Ephesians 1:7: “In him we have redemption through his blood, the forgiveness of sins, in accordance with the riches of God’s grace...

It’s a short verse but loaded with theology. Remember that one of the New Testament words used for forgiveness carries in it the idea of grace. To forgive is to be gracious and to restore what had been damaged by sin. That will be important when we talk about how forgiveness effects community.

1 John 1:9: “If we confess our sins, he is faithful and just and will forgive our sins and purify us from all unrighteousness.

What Jesus did on the cross is illustrated by both the goat that was sacrificed on the altar whose blood covered our sin and the scapegoat that illustrated the carrying away of our sin. Notice that this verse says all sin. That’s important to know when we, or someone else, thinks that there is some sin that is so bad it cannot be forgiven. Actually there is one sin that cannot be forgiven and that is the sin of unbelief. It’s called the sin unto death in 1 John 5:16.

So all through the Scripture these theological ideas and words appear, and describe what forgiveness from our sins involves.

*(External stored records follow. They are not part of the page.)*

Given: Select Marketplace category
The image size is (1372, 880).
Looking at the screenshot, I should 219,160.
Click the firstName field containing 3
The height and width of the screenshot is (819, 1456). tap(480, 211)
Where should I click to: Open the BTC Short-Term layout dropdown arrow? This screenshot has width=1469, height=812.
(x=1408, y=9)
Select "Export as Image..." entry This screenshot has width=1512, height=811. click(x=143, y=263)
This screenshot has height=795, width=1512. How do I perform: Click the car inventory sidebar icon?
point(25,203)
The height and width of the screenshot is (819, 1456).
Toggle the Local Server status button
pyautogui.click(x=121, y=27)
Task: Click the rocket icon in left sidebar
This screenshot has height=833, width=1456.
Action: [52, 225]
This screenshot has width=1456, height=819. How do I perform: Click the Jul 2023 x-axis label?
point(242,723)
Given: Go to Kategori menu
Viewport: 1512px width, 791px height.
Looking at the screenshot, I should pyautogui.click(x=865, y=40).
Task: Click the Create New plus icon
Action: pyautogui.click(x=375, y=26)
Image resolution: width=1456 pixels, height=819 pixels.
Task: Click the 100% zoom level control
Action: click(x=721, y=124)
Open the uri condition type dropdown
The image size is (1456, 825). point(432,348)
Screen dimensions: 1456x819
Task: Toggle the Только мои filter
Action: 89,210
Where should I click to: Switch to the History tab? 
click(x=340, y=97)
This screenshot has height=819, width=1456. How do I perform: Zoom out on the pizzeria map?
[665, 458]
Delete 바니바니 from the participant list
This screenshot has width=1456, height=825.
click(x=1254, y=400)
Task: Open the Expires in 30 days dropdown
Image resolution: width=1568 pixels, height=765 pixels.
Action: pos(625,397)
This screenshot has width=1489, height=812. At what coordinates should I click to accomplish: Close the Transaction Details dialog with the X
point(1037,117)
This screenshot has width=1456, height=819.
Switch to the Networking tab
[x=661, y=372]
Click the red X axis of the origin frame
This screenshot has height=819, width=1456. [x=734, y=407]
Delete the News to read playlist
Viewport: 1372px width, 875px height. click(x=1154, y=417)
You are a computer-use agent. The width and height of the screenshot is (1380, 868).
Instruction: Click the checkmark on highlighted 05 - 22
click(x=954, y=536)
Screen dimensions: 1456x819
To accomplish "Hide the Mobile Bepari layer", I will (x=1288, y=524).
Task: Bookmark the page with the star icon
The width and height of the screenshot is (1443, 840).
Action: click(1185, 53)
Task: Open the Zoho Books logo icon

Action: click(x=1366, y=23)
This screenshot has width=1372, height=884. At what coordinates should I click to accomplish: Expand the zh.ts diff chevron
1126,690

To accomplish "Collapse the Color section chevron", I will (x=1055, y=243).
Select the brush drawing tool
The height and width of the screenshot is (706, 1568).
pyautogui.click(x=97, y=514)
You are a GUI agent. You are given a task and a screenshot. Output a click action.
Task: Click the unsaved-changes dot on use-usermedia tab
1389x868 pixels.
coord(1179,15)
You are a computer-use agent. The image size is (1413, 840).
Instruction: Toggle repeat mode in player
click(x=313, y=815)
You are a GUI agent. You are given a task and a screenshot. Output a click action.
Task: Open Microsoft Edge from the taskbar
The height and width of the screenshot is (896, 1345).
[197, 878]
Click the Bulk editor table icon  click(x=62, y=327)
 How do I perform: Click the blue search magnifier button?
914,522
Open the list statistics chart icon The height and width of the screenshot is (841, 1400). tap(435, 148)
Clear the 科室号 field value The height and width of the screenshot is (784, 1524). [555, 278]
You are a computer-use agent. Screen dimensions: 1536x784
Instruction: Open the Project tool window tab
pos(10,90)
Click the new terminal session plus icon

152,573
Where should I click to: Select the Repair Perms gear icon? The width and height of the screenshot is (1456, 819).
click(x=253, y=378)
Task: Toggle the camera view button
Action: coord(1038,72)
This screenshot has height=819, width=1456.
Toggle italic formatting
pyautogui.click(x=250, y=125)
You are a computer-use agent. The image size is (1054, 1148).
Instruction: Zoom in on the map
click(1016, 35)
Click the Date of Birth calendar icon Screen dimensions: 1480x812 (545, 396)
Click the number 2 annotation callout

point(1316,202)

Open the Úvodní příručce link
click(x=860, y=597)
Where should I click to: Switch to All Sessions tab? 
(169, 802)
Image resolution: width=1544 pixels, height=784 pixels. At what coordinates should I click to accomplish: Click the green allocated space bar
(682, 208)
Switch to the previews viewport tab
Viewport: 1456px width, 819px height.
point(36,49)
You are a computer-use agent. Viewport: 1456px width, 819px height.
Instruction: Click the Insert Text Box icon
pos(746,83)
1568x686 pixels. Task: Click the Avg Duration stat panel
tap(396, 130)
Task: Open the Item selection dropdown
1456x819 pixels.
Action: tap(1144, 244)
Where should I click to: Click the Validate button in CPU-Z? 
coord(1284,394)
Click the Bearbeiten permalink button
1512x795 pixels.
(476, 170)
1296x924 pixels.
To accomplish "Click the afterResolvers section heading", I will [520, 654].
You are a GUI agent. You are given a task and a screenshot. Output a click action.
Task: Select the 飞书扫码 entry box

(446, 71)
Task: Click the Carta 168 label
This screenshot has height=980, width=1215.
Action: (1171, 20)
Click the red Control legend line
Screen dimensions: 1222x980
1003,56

But what happens to these sins when Christ forgives us? This is where the idea of the “delete” button comes in.

Let’s read the passages that illustrate what happens when God forgives us.

Psalm 103:12: ...as far as the east is from the west, so far has he removed our transgressions from us.

Micah 7:19: You will again have compassion on us; you will tread our sins underfoot and hurl our iniquities into the depths of the sea.

Jeremiah 31:34: No longer will they teach their neighbor, or say to on another, ‘Know the Lord,’ because they will all know me, from the least to the greatest, declares the Lord, For I will forgive their wickedness and will remember their sins no more.

Psalm 51:9: Hide your face from my sins and blot out my iniquity.

Isaiah 44:22: I have swept away your offenses like a cloud, your sins like the morning mist. Return to me, for I have redeemed you.

God has a “delete” button.

There is another issue that comes up here. We know that God knows everything. We call this His “omniscience.” He doesn’t, nor can He, forget anything. So how can we say that God “forgets” our sins once they are forgiven? Someone has explained that in this way. God’s “forgetfulness” means that He chooses not to use our sin against us, effectively “forgetting” that they were committed. This becomes important when we look at forgiving others since we tend to use the sins that others have committed against us, AGAINST them, even after we have said that we have forgiven them.

But there is another aspect to this. If God chooses not to use our sin against us once it is forgiven, and pushes the button and deletes the file that contains that list of our sins, why do we search the cyberspace of our minds, retrieve the file, and use our forgiven sins against ourselves? Why can’t we delete the file just like God does and not use its contents against ourselves?

In the sessions that follow we will further explore how this forgiveness is applied personal and then how it is lived out in community.